As a champion for American consumers and a secure and healthy economy, Senator Warren has engaged in oversight of corporations for unfairly increasing prices for consumers. She has also been calling for more competition and stronger enforcement of antitrust laws to bring down prices for families: 

  • On May 3, 2024, during a hearing of the U.S. Senate Committee on Banking, Housing, & Urban Affairs, Senator Warren called out food industry price gouging and urged action to combat unfair pricing practices.
  • On March 28, 2024, Senator Elizabeth Warren (D-Mass.) and Representative Mary Gay Scanlon (D-Penn.) led a group of 14 lawmakers in a letter to FTC Chair Lina Khan urging the agency to revive enforcement of the Robinson-Patman Act (RPA), a critical tool to promote fair competition in the food industry. 
  • On February 28, 2024, Senator Warren joined Senator Bob Casey (D-Pa.) in introducing the Shrinkflation Prevention Act to crack down on corporations that deceive consumers by selling smaller sizes of their products without lowering prices.
  • On February 15, 2024, Senators Warren, Baldwin, Casey, and U.S. Representative Jan Schakowsky (D-Ill.) reintroduced the Price Gouging Prevention Act of 2024, which would protect consumers and prohibit corporate price gouging by authorizing the FTC and state attorneys general to enforce a federal ban against grossly excessive price increases.
  • In December 2023, Senator Warren urged the FTC to block the Kroger-Albertsons merger, which would give the five largest food retail companies control of 55 percent of all grocery sales, allowing them to further control and ultimately raise consumer prices, while also reducing job competition, decreasing wages, and decreasing the bargaining power of organized labor.
  • In November 2023, Senator Warren called out TransDigm for its refusal to provide cost and pricing information needed to prevent price gouging of taxpayers and the Department of Defense.
  • In the past few years, Senator Warren has urged the Biden administration to closely scrutinize other potentially anticompetitive mergers that could lead to higher prices for consumers and accelerate industry consolidation. She has led letters about the proposed mergers of Frontier and Spirit airlines, JetBlue and Spirit Airlines, Sanderson-Wayne, WarnerMedia-Discovery, and Amazon-MGM.
  • In March 2022, Senator Warren introduced the Prohibiting Anticompetitive Mergers Act to help stomp out rampant industry consolidation that allows companies to raise consumer prices and mistreat workers.
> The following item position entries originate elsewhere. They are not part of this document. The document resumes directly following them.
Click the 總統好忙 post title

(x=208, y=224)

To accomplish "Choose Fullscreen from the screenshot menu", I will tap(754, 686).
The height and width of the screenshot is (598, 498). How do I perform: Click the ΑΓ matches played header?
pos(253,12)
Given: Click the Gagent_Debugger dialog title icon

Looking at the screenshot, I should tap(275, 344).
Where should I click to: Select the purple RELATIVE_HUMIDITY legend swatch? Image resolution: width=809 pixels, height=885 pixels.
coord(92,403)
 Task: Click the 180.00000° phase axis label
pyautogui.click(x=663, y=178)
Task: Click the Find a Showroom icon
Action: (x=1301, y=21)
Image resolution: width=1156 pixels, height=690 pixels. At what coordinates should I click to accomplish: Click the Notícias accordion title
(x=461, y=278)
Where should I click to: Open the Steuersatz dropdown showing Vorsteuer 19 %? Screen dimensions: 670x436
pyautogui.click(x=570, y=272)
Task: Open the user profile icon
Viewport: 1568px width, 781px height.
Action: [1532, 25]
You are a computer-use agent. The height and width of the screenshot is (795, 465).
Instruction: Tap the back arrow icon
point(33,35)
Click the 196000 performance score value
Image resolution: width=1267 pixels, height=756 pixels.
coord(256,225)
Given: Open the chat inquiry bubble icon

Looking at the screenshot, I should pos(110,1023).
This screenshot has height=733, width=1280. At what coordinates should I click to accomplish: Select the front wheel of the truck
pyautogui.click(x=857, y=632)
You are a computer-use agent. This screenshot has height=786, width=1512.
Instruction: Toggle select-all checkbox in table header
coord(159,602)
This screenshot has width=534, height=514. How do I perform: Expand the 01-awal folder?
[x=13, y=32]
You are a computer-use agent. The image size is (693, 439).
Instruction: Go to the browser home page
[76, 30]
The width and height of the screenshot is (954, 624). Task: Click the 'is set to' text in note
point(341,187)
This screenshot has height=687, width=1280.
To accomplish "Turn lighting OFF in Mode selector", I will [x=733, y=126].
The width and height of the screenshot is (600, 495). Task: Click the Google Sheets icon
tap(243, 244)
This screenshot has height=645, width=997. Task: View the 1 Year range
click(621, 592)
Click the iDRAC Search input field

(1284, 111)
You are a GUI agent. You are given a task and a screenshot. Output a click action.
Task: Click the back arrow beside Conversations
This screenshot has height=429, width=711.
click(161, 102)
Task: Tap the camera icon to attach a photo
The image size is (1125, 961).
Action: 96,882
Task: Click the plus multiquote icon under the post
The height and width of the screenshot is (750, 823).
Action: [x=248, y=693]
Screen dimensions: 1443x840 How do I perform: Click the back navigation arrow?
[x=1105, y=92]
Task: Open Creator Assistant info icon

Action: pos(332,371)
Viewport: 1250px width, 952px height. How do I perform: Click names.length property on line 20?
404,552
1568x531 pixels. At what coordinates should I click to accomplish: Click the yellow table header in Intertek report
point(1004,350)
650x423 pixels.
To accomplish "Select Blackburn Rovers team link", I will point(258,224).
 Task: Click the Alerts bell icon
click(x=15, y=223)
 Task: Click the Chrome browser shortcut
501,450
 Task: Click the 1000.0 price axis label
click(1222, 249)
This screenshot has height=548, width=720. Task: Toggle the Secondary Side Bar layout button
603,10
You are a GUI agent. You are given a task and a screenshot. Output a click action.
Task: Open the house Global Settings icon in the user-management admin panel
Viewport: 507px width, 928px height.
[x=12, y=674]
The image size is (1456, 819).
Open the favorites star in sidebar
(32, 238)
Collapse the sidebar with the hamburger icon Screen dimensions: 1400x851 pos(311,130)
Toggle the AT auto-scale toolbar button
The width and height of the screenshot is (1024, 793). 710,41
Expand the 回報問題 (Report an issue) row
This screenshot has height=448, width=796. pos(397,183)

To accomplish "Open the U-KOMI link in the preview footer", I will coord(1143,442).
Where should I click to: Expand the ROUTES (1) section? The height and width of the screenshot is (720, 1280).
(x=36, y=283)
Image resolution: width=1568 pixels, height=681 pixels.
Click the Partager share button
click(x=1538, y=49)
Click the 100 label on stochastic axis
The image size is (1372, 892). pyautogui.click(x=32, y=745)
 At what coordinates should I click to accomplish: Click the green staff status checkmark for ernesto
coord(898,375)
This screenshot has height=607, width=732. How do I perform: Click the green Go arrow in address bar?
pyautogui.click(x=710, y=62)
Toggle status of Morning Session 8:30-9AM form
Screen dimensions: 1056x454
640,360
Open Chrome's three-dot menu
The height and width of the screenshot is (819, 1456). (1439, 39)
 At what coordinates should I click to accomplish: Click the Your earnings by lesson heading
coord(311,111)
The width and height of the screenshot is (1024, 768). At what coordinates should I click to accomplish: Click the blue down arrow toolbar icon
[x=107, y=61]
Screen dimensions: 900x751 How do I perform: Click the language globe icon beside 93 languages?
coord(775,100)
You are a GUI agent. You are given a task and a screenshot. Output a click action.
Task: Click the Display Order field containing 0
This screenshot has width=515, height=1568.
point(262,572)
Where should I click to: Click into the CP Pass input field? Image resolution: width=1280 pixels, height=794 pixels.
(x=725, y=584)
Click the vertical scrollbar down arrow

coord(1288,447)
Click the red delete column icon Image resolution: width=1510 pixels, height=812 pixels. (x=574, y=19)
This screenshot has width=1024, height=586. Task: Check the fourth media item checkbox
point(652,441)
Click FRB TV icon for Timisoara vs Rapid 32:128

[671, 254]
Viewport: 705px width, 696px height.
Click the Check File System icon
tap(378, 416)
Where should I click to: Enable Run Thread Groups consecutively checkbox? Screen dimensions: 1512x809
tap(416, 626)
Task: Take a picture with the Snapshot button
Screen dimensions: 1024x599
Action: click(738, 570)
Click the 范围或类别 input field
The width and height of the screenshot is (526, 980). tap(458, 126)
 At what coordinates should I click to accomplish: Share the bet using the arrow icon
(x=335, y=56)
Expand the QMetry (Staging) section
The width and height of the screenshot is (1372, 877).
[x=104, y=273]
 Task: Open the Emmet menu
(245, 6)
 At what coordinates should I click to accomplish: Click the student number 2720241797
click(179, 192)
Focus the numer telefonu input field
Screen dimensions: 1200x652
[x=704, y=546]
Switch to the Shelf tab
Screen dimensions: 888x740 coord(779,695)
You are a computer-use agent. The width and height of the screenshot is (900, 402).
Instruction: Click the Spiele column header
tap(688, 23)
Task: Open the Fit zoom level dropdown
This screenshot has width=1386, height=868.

The bill would ban the biggest, most anticompetitive mergers and give the Department of Justice and Federal Trade Commission the teeth to reject deals in the first instance without court orders and to break up harmful mergers.
  • In February 2022, at a hearing, Senator Warren called out corporations for abusing their market power to raise consumer prices and boost profits.
  • That same month, Senator Warren requested the Department of Justice to take aggressive action against corporations violating antitrust laws to hike prices for consumers.
  • In January 2022, Senator Warren questioned Federal Reserve nominee Lael Brainard about market concentration and price gouging driving inflation.
  • At a January 2022 hearing, Senator Warren pressed Fed Chair Jerome Powell on the role of corporate concentration in driving up prices for consumers during his renomination hearing to be Chair of the Board of Governors of the Federal Reserve System.
  • In a New York Times op-ed published in April 2020, Senator Warren urged Congress to focus on cracking down on price gouging in its ongoing effort to address the impact of the coronavirus pandemic.
  • In March 2020, Senator Warren joined her colleagues in urging the FTC to use its full authority to prevent abusive price gouging on consumer health products during the COVID-19 pandemic.